As outras receitas e despesas operacionais atingiram um valor negativo de R$127 milhões no 1T16, referente em sua maioria a despesas com provisões trabalhistas e depósitos judiciais, inferior aos R$214 milhões registrados no 1T15. O valor positivo de R$2.913 do 4T15 é explicado basicamente pelo efeito do ganho registrado na combinação dos negócios de mineração.

No 1T16, o resultado financeiro líquido gerencial foi negativo em R$968 milhões, devido: i) às despesas financeiras ex-variação cambial de R$890 milhões; ii) ao resultado negativo com variação cambial de R$329 milhões; e; iii) às receitas financeiras de R$251 milhões.

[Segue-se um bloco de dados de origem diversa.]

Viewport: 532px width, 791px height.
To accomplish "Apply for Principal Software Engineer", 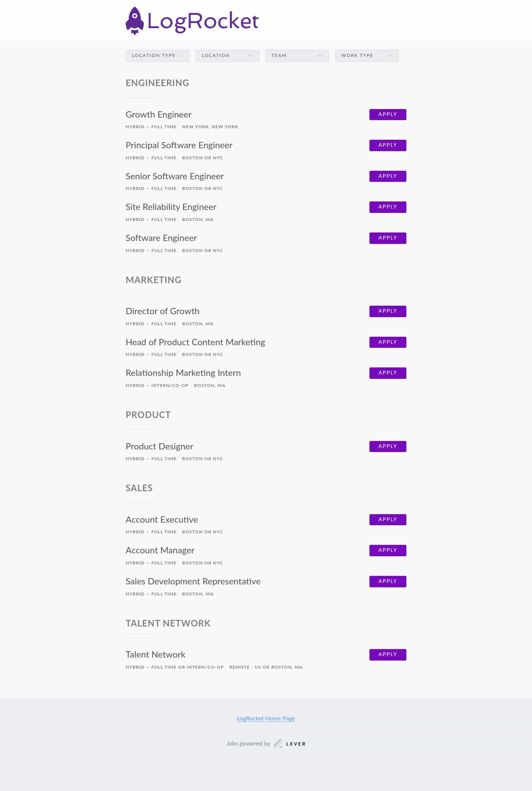I will (388, 145).
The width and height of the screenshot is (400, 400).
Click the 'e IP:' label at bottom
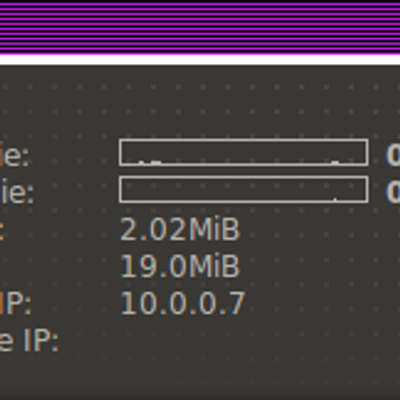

No 1T16, a Companhia registrou prejuízo líquido de R$831 milhões, ante o lucro líquido de R$2.371 milhões e de R$392 milhões registrados no 4T15 e no 1T15, respectivamente. A piora do resultado líquido no 1T16 em relação ao 4T15 é explicada principalmente pelos ganhos registrados na conclusão da combinação de negócios da mineração no 4T15. Já em relação ao 1T15, a piora é explicada principalmente pelo resultado de variação cambial e pagamentos de impostos.

O EBITDA ajustado atingiu R$733 milhões no 1T16, 7% superior ao do trimestre imediatamente anterior, mas 20% inferior ao registrado no 1T15. A margem EBITDA ajustada foi de 18,1% no 1T16, 1,1 p.p. superior à registrada no 4T15, mas 3,4p.p. inferior quando comparada ao 1T15.

Investimentos

Foram investidos R$330 milhões no 1T16, com destaque para:

Investimentos no novo forno de clínquer em Arcos-MG que permitirão capturar margens competitivas e escala na região Sudeste a partir da autossuficiência na produção deste insumo;

Reforma das baterias de coque, reduzindo a necessidade de coque importado e melhorando o fuel rate;

Demais projetos visando a melhoria de desempenho ambiental na Usina Presidente Vargas e de investimento corrente nas demais operações.

Do total investido, R$54 milhões foram investimentos em itens sobressalentes e R$155 milhões em investimentos correntes.